— Вы признаете, что это правда? — спросил он. Его руки все еще были скрещены на груди, а брови вопросительно подняты.
Она перевела дух и кивнула. Господи, помоги и спаси!
— Ступайте, — сказал он Сьюзен. — Я не хочу, чтобы вы присутствовали, когда я выскажу этой обманщице всечто думаю о ее лжи.
Глаза Сьюзен округлились, но она осталась на месте, неподвижная и безмолвная. Она переводила взгляд с Лайонкрофта на Эванджелину и обратно, будто не могла решить, что важнее — бежать от очевидной ярости Лайонкрофта или не покидать Эванджелину и предоставить ей испытать его гнев.
И в эту минуту появился лакей, доставивший ранее записку Лайонкрофта Эванджелине.
— Вы звали слуг, милорд?
Лайонкрофт поморщился, но тут же его лицо просветлело.
— Прошу прощения, Милтон. Мне больше не требуется ваша помощь. Мисс Стентон помогла мне подтвердить то, что мне требовалось узнать.
Лакей бросил взгляд на Эванджелину, потом перевел на Лайонкрофта.
— Вы… знаете?
Лайонкрофт повысил голос:
— А вы знаете?
Сьюзен подняла руку:
— Я знаю.
Эванджелина закрыла глаза:
— А кто не знает?
— Я хочу понять, почему все известно моей прислуге раньше, чем мне. — Лайонкрофт смотрел на Милтона. — Объясните мне.
— Похоже, она наколдовала кое-что нескольким слугам, милорд. Нашла пропавшие вещи и так далее. А вести о подобных подвигах распространяются быстро.
— Это не колдовство, — пробормотала Эванджелина. — Я не ведьма.
— Вы, — выкрикнул Лайонкрофт, — вы ведьма.
— Все не так, — заверила его Эванджелина. — Возможно, кое-кто из слуг знает, но я женщина, а не ведьма, а из гостей о моих видениях знают немногие — только те, кто в этой комнате, и еще леди Стентон. И я бы предпочла, чтобы все так и оставалось.
— Предпочли бы? Неужели?

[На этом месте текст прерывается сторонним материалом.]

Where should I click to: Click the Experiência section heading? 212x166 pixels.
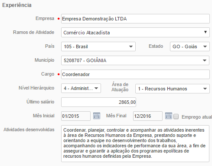point(17,5)
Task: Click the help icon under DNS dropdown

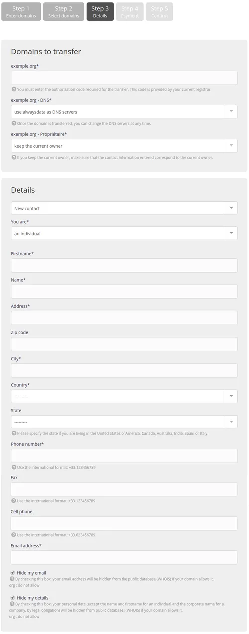Action: [14, 123]
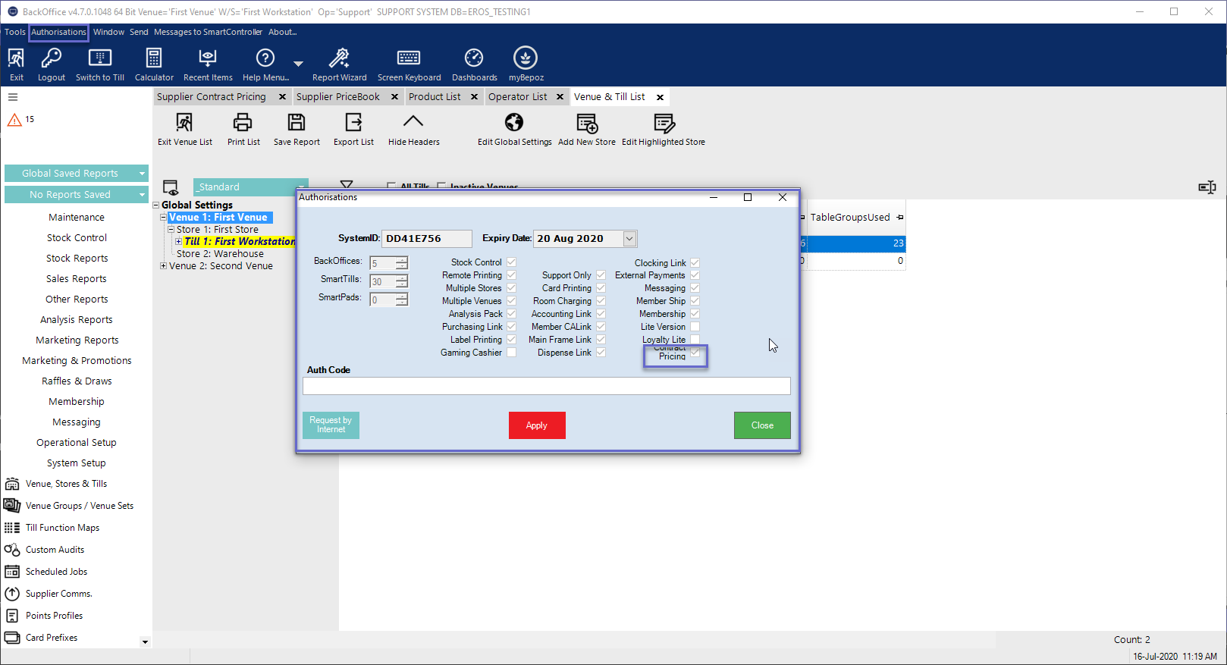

А вы не думаете, что я бы предпочел, чтобы в моем доме за мной не шпионили и не пытались узнать мои мысли каждый раз, когда до меня дотрагиваются?
Прежде чем Эванджелина успела ответить, в комнату ворвалась леди Стснтон.
— Ну? — спросила она Эванджелину. — Да или нет?
Глаза мистера Лайонкрофта сузились:
— Что «да или нет»? Это имеет отношение к ее колдовству? Постойте, я попробую угадать! Единственная цель вашего приезда — покопаться без моего ведома у меня в мозгах.
Эванджелина вспыхнула, покачала головой и сделала знак леди Стентон помолчать, но та не обратила на нее внимания.
— Да, — согласилась она, — мисс Пембертон должна была узнать, повесят ли вас за убийство Хедерингтона. И, как я услышала, стоя за дверью, вы упомянули, что она дотрагивалась до вас. Поэтому теперь я жду подтверждения того или иного. Ну, мисс Пембертон?
— Итак, мисс Пембертон?
Медлительность и лень в голосе Лайонкрофта не могли скрыть того, что тайный гнев бушевал и клубился в нем.
— Вы терпите мое присутствие по единственной причине и с единственной целью — узнать мои тайны, просто считать их с моего тела. И меня тоже интересует, сохраню ли я свою шею в целости в ближайшие две недели. Не соблаговолите ли узнать, грозит ли мне в будущем виселица?
Откровенно говоря, Эванджелину замутило от этого разговора.
Если бы она солгала и сказала: «Вы избежите наказания», — леди Стентон тотчас же ринулась бы вперед, обвиняя мистера Лайонкрофта в том, что он скомпрометировал ее дочь, а это означало, что через несколько минут он оказался бы обремененным невестой и новым скандалом, а на Эванджелину снова обрушилась бы вся тяжесть его ярости.
Если бы она солгала и сказала: «Да, вы будете качаться в петле», — Стентоны отбыли бы с рассветом, оставив ее одну на первом же придорожном, постоялом дворе, если бы ей было суждено дожить до этого и избежать осуждения в колдовстве, чреватого заточением в сумасшедший дом.
А если бы она сказала правду и пробормотала: «Понятия не имею и никогда не узнаю», — то потеряла бы ценность в глазах леди Стентон и у той не было бы оснований не возвращать ее отчиму, как она и грозила.
Будучи не в силах предпринять действий, способных умиротворить всех и обеспечить ей защиту от отчима, Эванджелина сделала единственное, что ей оставалось: притворилась, что потеряла сознание.